The data reported have considerable strengths in that the number of observations permitted the detection of a change in a rare event (or events, if one considers the secondary outcomes). When seeking approval for products, it is extremely uncommon to have available such numbers to detect rare adverse drug events. Based on the results observed herein, the number needed to harm, a measure of extent of exposure required for a βAA-related death, was approximately 500 animals or 15,000 animal days. In most reports of well-controlled cattle experiments, the number of animals included is usually insufficient to speak to an association of βAA with mortality, given the rarity of death and estimates of the number needed to harm. As a result, most drug approvals require some post-approval monitoring, often termed the pharmaco-epidemiology or Type IV trials, and the self-reporting by patients of side-effects, either to the company, the FDA, or their doctor, is part and parcel of a holistic drug regulatory framework. Furthermore, our data are from commercial cattle fattening feedlots and as such, provide a degree of validity to the results. However, the number of companies and feedlots is relatively limited and consequently, selection bias is possible in that the decision to provide the data for inclusion in the analyses may have been influenced by a suspicion of increased mortality associated with βAA administration.

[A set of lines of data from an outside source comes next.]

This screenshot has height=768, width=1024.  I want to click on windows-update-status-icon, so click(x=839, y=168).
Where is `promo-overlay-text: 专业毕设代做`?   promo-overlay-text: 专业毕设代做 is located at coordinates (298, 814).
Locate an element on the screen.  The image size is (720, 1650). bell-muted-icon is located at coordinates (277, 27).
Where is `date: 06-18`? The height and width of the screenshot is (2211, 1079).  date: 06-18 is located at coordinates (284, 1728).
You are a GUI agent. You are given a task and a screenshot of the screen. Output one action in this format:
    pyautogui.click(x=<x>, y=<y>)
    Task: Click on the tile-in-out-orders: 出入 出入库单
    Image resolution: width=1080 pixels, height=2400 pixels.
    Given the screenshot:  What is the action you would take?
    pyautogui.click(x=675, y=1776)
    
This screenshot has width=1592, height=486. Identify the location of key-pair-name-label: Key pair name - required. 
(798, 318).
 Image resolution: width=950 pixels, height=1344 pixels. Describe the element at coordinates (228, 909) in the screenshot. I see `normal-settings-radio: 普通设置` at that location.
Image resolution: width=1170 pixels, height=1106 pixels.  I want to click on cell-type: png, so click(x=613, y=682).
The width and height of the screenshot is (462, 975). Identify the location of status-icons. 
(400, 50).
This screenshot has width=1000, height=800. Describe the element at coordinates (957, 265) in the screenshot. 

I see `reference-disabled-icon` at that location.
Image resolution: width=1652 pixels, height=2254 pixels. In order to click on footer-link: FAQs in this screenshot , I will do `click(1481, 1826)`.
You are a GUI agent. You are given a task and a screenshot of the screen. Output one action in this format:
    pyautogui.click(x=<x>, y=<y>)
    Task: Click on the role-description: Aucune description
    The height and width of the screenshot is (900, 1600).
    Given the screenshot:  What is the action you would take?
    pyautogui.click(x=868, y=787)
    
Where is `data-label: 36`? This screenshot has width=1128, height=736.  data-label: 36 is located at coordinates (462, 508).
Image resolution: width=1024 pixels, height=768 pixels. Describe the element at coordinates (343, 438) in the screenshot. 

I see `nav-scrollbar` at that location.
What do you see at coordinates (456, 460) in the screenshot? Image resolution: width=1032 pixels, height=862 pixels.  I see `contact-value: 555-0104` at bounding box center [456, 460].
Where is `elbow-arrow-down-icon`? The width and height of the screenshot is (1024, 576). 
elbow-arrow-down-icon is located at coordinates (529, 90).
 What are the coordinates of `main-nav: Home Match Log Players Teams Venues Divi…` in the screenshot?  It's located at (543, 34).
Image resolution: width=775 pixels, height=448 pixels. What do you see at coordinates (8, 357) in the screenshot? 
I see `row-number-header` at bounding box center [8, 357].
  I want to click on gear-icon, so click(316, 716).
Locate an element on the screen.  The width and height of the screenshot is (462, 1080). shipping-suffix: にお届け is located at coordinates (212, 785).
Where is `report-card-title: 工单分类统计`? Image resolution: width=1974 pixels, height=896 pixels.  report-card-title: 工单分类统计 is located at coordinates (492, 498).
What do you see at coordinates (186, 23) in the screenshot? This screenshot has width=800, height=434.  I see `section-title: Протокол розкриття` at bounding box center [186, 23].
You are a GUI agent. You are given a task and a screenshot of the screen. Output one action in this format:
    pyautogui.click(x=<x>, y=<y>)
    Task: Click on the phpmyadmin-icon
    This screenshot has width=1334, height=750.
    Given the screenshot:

Despite the potential limitations of the data, we argue that given the magnitude of the data, and the strength and consistency of the various measures of effect, both RH and ZH are most likely causally associated with increased cumulative incidence, incidence rate, and hazard of death when they are administered in accordance with the FDA-approved label directions. The excess deaths attributed to βAA administration, and potentially the secondary outcomes of illness and occurrence of beef classified as dark, firm and dry, represent adverse drug events. If so, we believe a broad and inclusive dialogue that explores the balance between improved production efficiencies achieved through means such as βAA [29] and resultant adverse effects on the welfare of animals we raise for food is needed. This is particularly warranted for those drugs that are approved solely to improve the efficiencies of production yet offer no offsetting health benefits to the animals to which it is administered. For this dialogue to be sufficiently inclusive, it ought to include a broad collection of stakeholders such as animal scientists, cattle and beef producers, animal health specialists, welfarists, ethologists, and consumers.